COMENTARIO
En este relato se quiere poner de relieve que el Templo de Jerusalén era inviolable porque estaba protegido por el mismo Dios. La acción divina viene representada en imágenes de caballos y jinetes, símbolos de su poder, que son familiares al autor del libro (cfr 5,2; 10,29; 11,8) y que aparecen en otros libros bíblicos (cfr Ap 6,2-8; 19,11-16). Destaca ya la iniciativa de algunos judíos proclives a las costumbres griegas, en concreto Simón que, al parecer, pretende que el mercado de Jerusalén sea como los mercados griegos, sin restricciones marcadas por las leyes alimentarias judías.
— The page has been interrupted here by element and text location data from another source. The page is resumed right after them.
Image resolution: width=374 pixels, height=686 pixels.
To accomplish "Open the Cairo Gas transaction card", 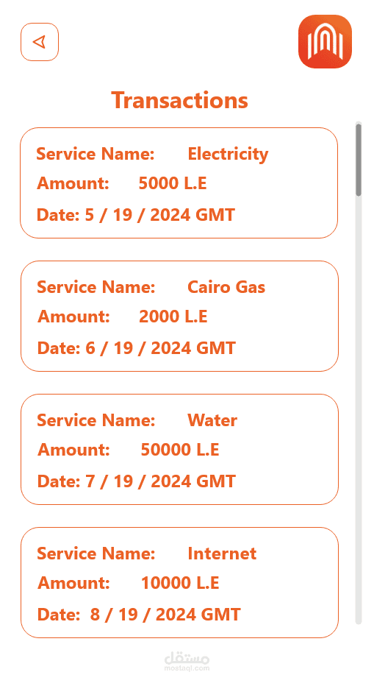I will click(179, 316).
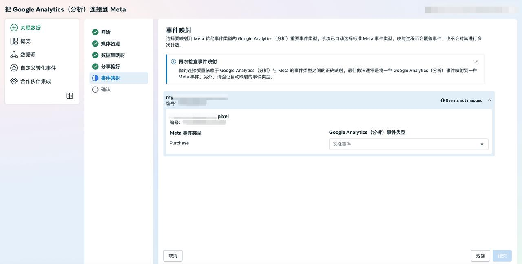
Task: Collapse the sidebar with panel icon
Action: pos(70,96)
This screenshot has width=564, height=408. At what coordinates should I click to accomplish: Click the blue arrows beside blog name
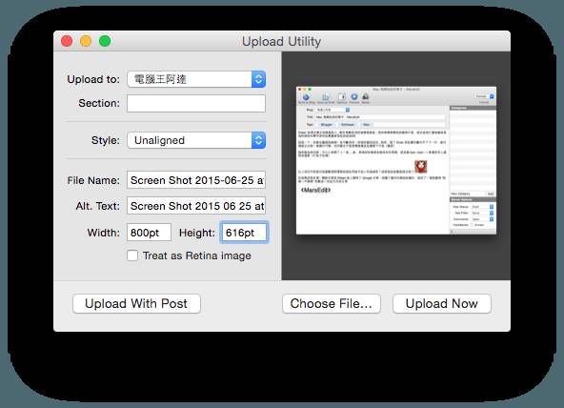[x=258, y=79]
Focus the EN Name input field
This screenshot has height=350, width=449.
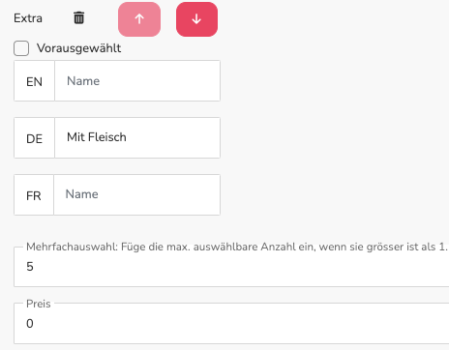137,81
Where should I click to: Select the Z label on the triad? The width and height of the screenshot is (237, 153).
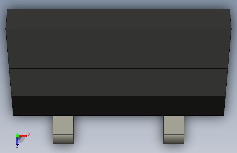[x=17, y=146]
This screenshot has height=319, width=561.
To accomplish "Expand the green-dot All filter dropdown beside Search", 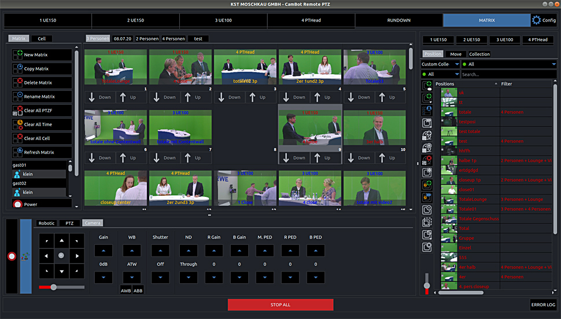I will tap(440, 75).
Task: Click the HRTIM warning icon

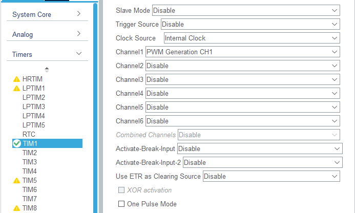Action: click(16, 79)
El sumo sacerdote Onías III es considerado en 2 M como un hombre santo (cfr 4,2-5.35-37; 15,12); su padre, Simón II, es alabado en Si 50,1-21. La oración de Onías y la del pueblo mueve a Dios a intervenir de forma extraordinaria. Eran tiempos en los que, como señala el hagiógrafo al comienzo (v. 1), el sumo sacerdote era piadoso, y por tanto se cumplía la Ley de Dios y había paz. Dios protegía su Templo. Si después va a ser profanado no será porque Dios no pueda protegerlo ni porque el Templo haya dejado de ser un lugar santo, sino porque el sumo sacerdote no cumple la Ley y no es legítimo en su cargo.
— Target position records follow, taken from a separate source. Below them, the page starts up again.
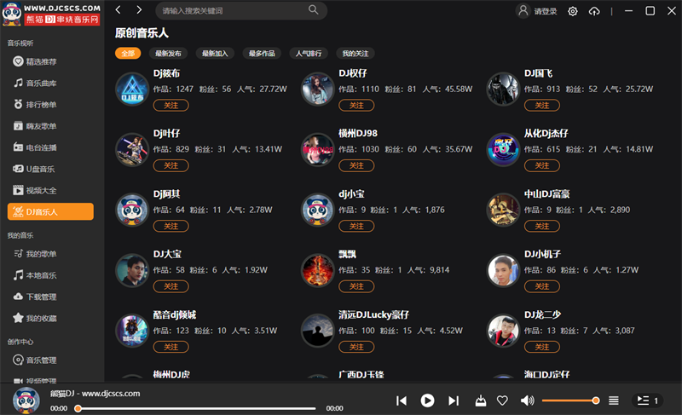The image size is (682, 415).
Task: Click 请登录 to log in
Action: pyautogui.click(x=545, y=11)
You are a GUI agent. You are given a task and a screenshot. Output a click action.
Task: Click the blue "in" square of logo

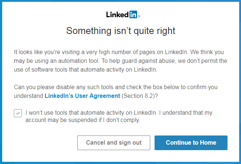pos(133,15)
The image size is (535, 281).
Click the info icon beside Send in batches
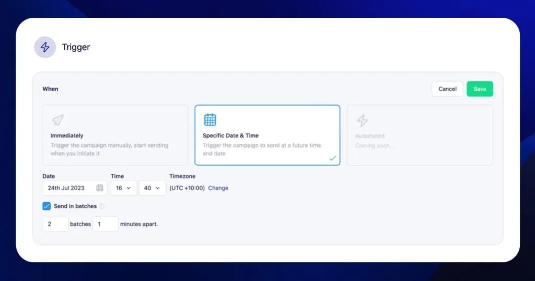[102, 206]
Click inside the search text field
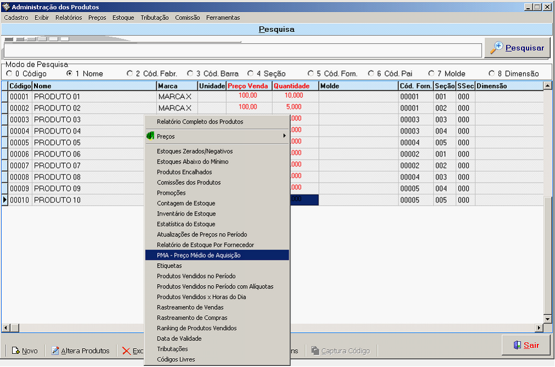The height and width of the screenshot is (367, 555). pos(242,51)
El cambio de actitud de Heliodoro, golpeado por alguna desgracia repentina, quizá una enfermedad o un ataque de los judíos celosos, refleja el poder de la oración. Orígenes, al hablar del poder de la oración de los santos, que siempre consiguió lo que pidieron, invoca entre otros el ejemplo de los justos del tiempo de los Macabeos: «Otros que en el Templo de Jerusalén se atrevieron a insultar la religión de los judíos, hubieron de sufrir lo que se escribe en el libro de los Macabeos» (Orígenes, Contra Celsum 8,46).